More important, I had to think about what did change. If the Frick's claims do not hold up, what did happen as artists moved outdoors? I shall argue that they gave meaning for the first time to Armstrong's reveries. They give the personal at once an intellectual and emotional history.
Think of what looks foreign about this art. How does it differ from painting before it and from Romanticism or Impressionism? As I looked backward from Corot and Monet, I started to see a consistent set of styles and trends, things tied up in the notion of the picturesque.

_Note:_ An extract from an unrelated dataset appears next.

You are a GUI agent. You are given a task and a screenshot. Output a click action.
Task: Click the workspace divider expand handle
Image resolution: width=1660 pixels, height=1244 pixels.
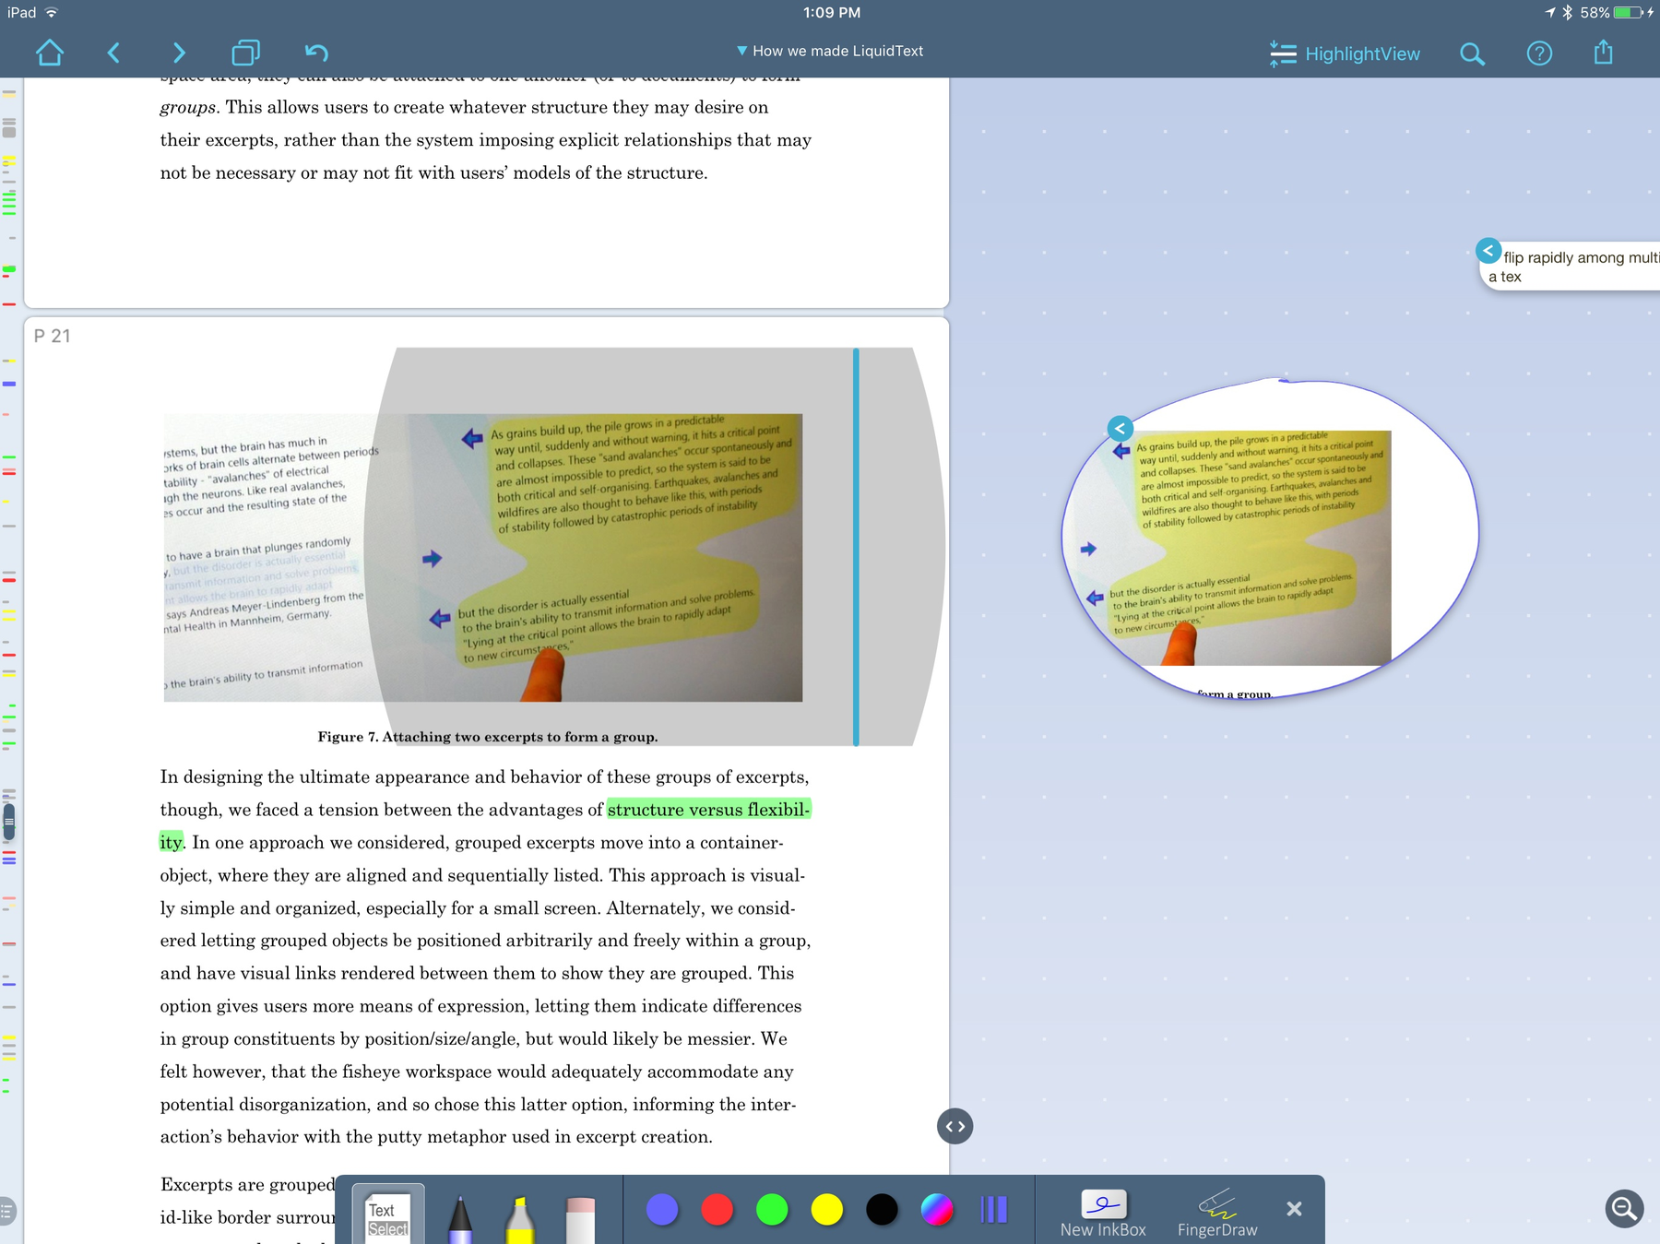point(955,1126)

These works look strangely dark, and they focus on masses—trees, mountain, and castles. In contrast, art was to move from object to backdrop, toward light and an entire vista. One moves from the great outdoors to the experience of space. In the same way, painting starts to lose a taste for waterfalls and riverbanks. It moves from transient phenomena, with the old moral about life's passing, to the experience of time.
The subject was to change as well, from the rural to the social. In John Constable, people finish off the picture. By Impressionism, the suburbs take over. (The dread T. J. Clark taught me that, by the way.) Of course, artists went outdoors at first only to make sketches for larger, more esteemed oils. Panels and paper here have lots of unfinished spots. In the future, work outdoors came to survive for its own sake.
In sum, nature itself changes, from an abstraction, a moral value, to a person's calling. It became the artist's vocation because of what it meant to others as well.
Photorealism today, a response to photography, does what the eye never would. Like Rackstraw Downes, it gives equal attention to every corner. No wonder that in turn it has influenced photographers, such as Thomas Struth. It flattens the canvas, and it shows light as reflection rather than medium. Centuries ago, art had something else on its mind. It did not so much discover nature as extend the reach of the human.
John Armstrong's Move Closer: An Intimate Philosophy of Art was published in 2000 by Farrar, Straus and Giroux. "A Brush with Nature: The Gere Collection of Landscape Oil Sketches" ran at The Frick Collection through November 12, 2000.